**TASK DESCRIPTION:**
Continue the book description for the volume on music and genocide, picking up right after its last sentence.

**PAGE EXCERPT:**
######

Music and Genocide
Peter Lang Gmbh, Internationaler Verlag Der Wissenschaften
978-3-631-66003-4 (ISBN)
At first glance, no two experiences could be further apart than genocide and music. Yet real, live culture usually goes beyond rational divisions. It is now fairly commonly known that art is not absent from the sites of mass killings. Both victims and prosecutors engage in artistic activities in prisons and camps, as well as at other places where genocides take place. What is the music of genocide? Can the experience of ultimate terror be expressed in music? How does music reflect on genocide? How do we perceive music after genocide? What is music and what is silence in a world marked by mass killings? Is post-genocidal silence really possible or appropriate? The goal of the volume is to reveal and, maybe even to some extent, resolve the most profound dilemma that was expressed by Theodor W. Adorno when he asked "whether it is even permissible for someone who accidentally escaped and by all rights ought to have been murdered, to go on living after Auschwitz." It is not for the sake of pure curiosity that the relation between music and genocide is examined. In a sense we are all survivors who accidentally escaped genocide. It might have happened to us. It may still happen.
Wojciech Klimczyk (PhD) and Agata Świerzowska (PhD) are university lecturers at the Centre for Comparative Studies of Civilisations (CCSC) at the Jagiellonian University in Krakow (Poland). Since its foundation in 1996, the Centre for Comparative Studies of Civilizations (CCSC) has forged a distinct identity and earned a solid reputation as an interdisciplinary research and academic department unparalleled in Central Europe.

######

**Records from a dataset:**
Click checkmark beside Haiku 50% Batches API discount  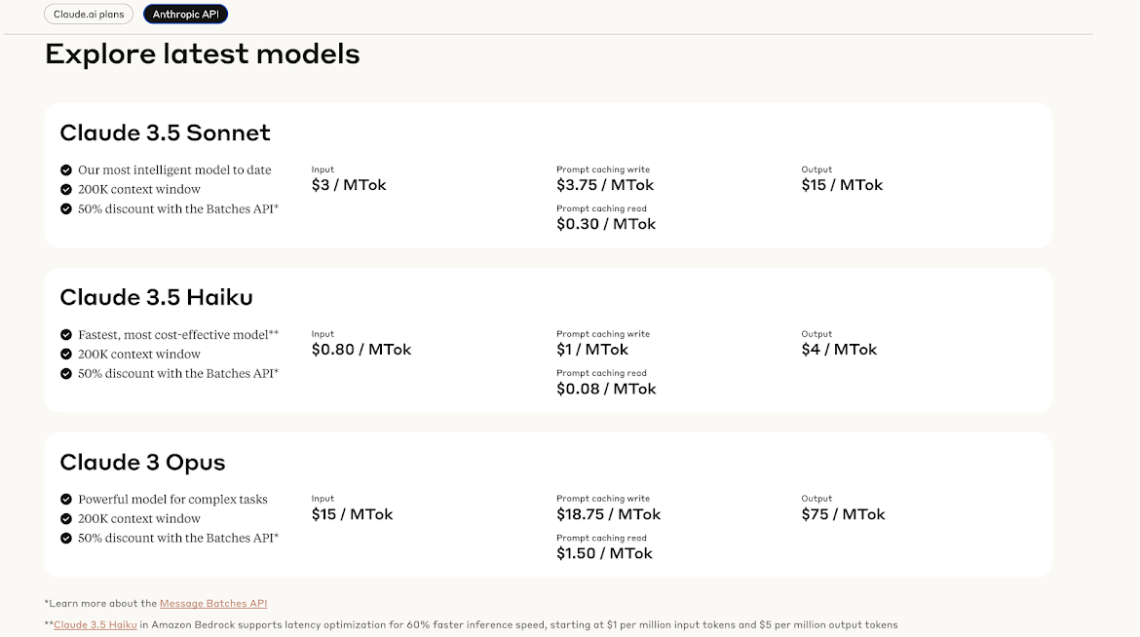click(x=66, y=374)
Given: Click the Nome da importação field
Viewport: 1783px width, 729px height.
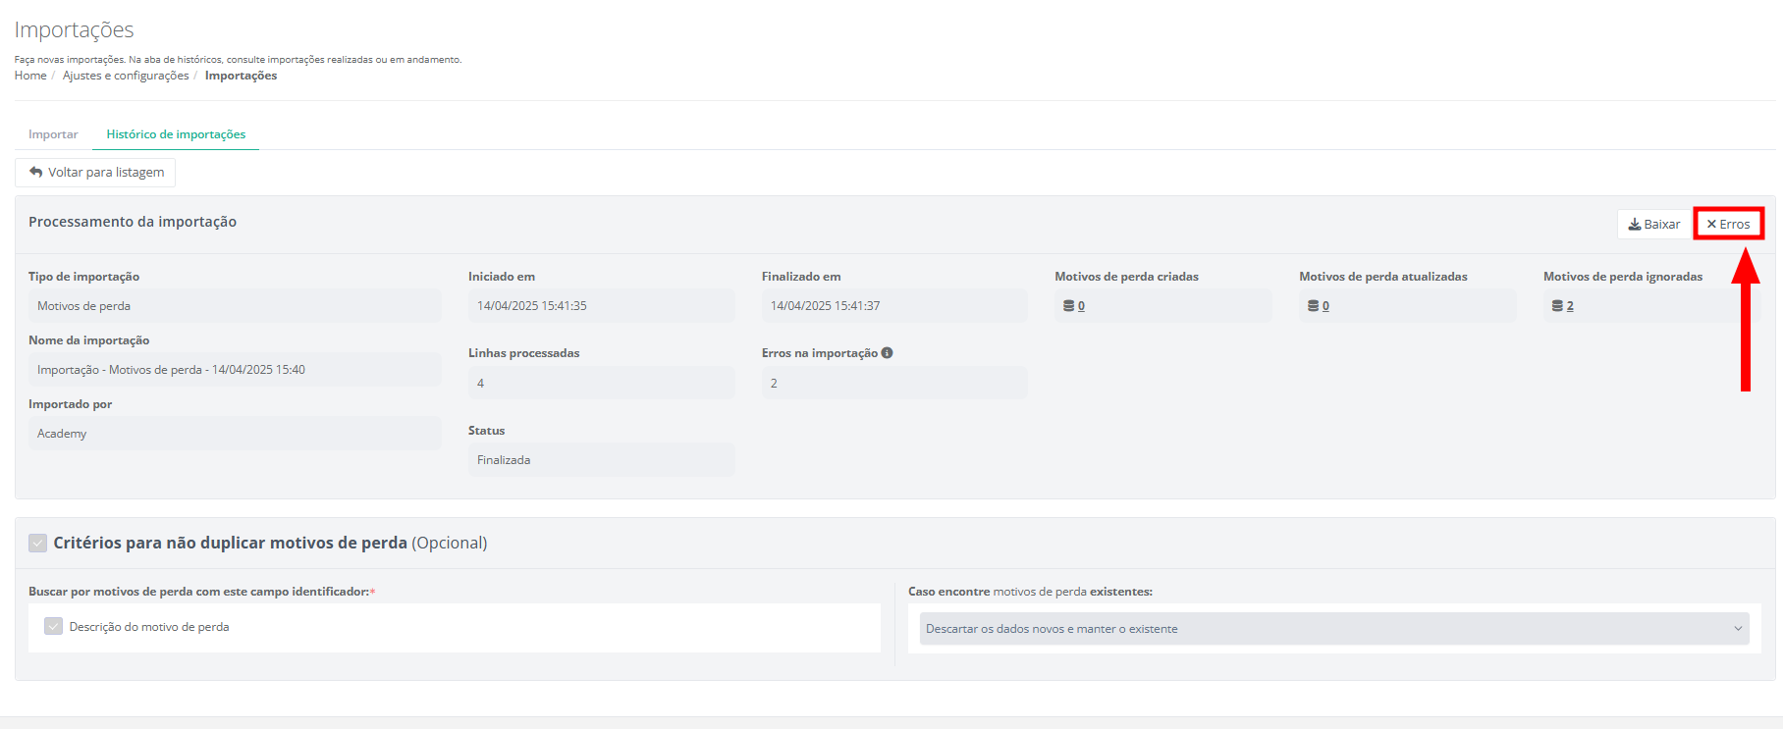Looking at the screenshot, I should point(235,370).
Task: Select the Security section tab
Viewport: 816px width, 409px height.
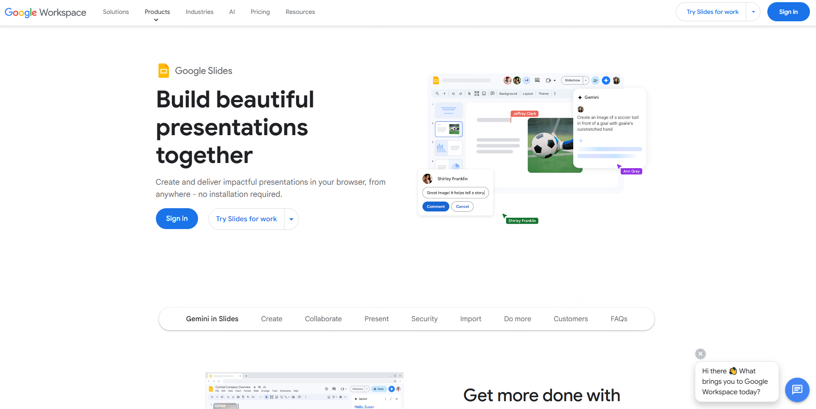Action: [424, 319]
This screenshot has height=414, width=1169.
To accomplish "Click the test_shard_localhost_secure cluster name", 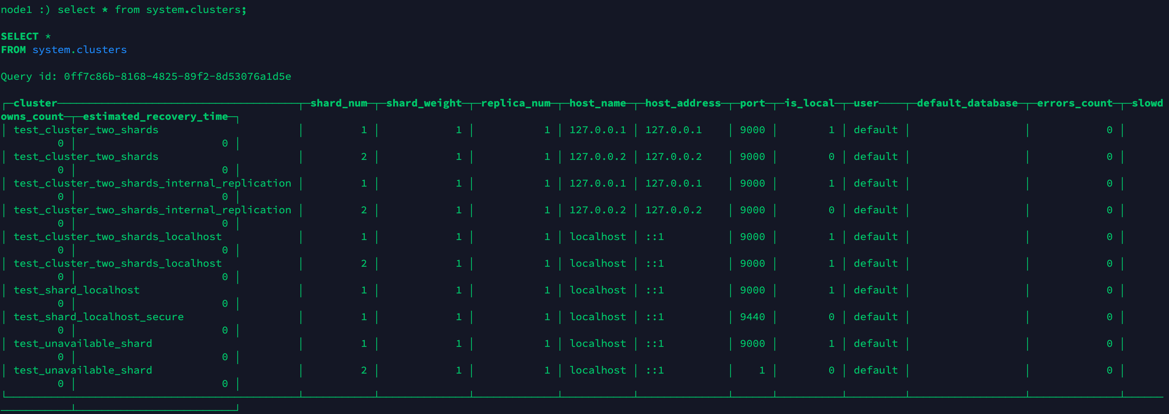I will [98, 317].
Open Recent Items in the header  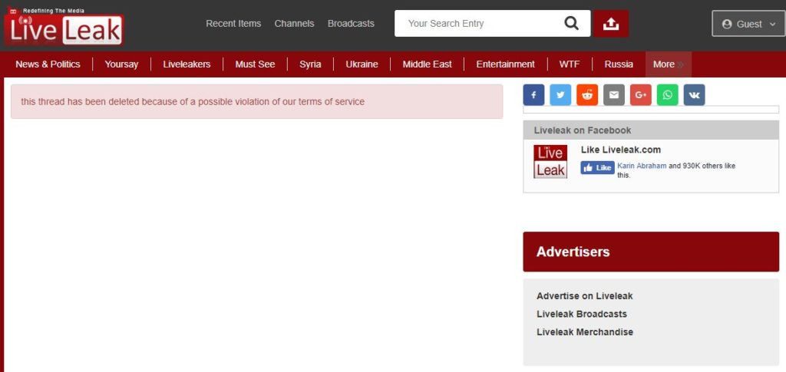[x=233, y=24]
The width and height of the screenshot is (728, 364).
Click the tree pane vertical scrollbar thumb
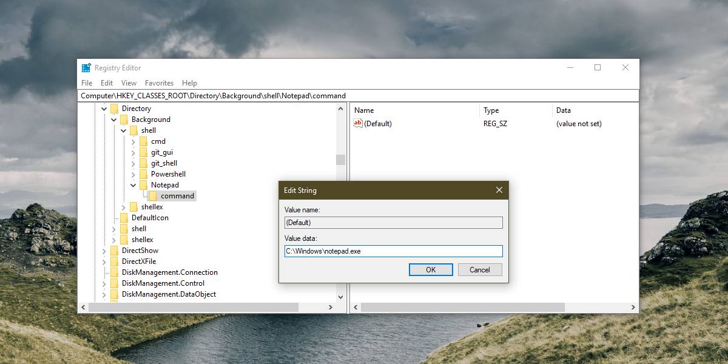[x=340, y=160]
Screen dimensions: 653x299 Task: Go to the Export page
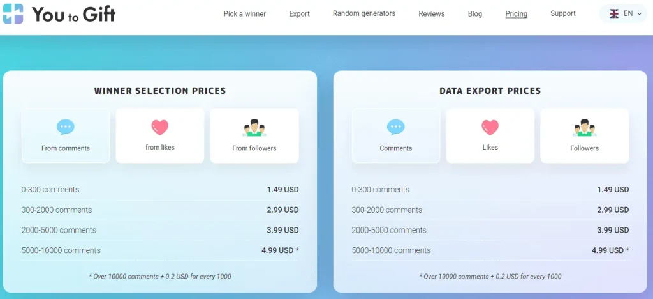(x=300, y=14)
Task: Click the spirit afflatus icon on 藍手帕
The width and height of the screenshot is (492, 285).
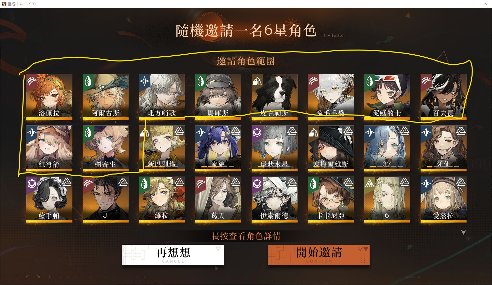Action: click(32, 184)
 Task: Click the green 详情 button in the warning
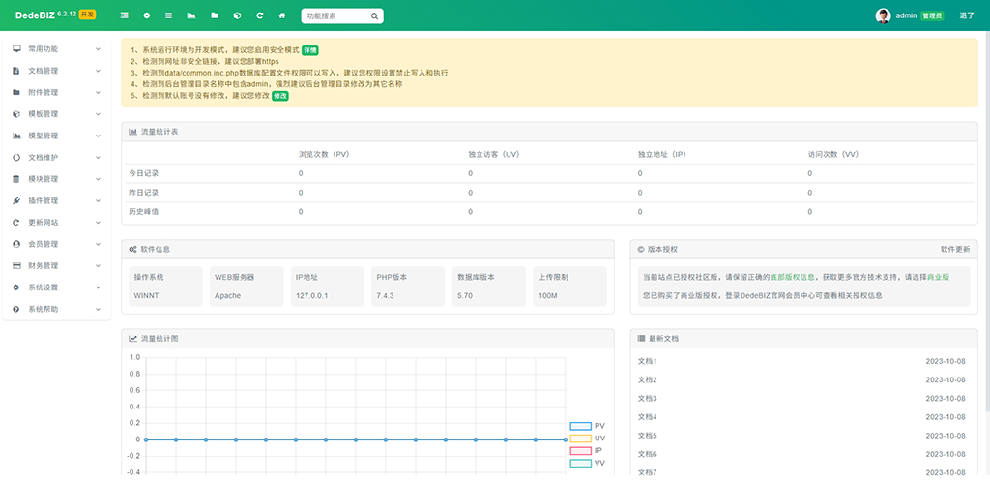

######

**RESPONSE TO THE EXERCISE:**
Contents: M. J. Grant/Mareike Jacobs/Rebecca Möllemann/Simone Christine Münz/Cornelia Nuxoll: Music, the «Third Reich», and «The 8 Stages of Genocide» - Arman Goharinasab/Azadeh Latifkar Geok Tepe Mugam: A Musical Narrative of Turkmen Massacre in 1881 - Katarzyna Naliwajek- Mazurek: The Functions of Music within the Nazi System of Genocide in Occupied Poland - Joanna Posluszna/Lukasz Posluszny: The Aural Landscape of Majdanek - Kirsten Dyck: White-Power Music and the Memory of the Holocaust - Leszek Sosnowski: The Holocaust - the Code of Death without the Alphabet of Life - Ralph Buchenhorst: «...as if the shame before the victims would be offended» - Adorno's Verdict on Arnold Schoenberg's A Survivor from Warsaw - Matt Lawson: Towards a Critical Understanding of Representational and Semantic Issues within Hanns Eisler's Score for Nuit et Brouillard (1955) - Joanna Posluszna: «We remember»: The Trauma of the Holocaust in Krzysztof Penderecki's Work - Wojciech Klimczyk: Impossible Music? On Genocide as Silence (Rwanda, Auschwitz and Beyond) - Lawrence Kramer: Afterword: Genocide, Music, and the Name.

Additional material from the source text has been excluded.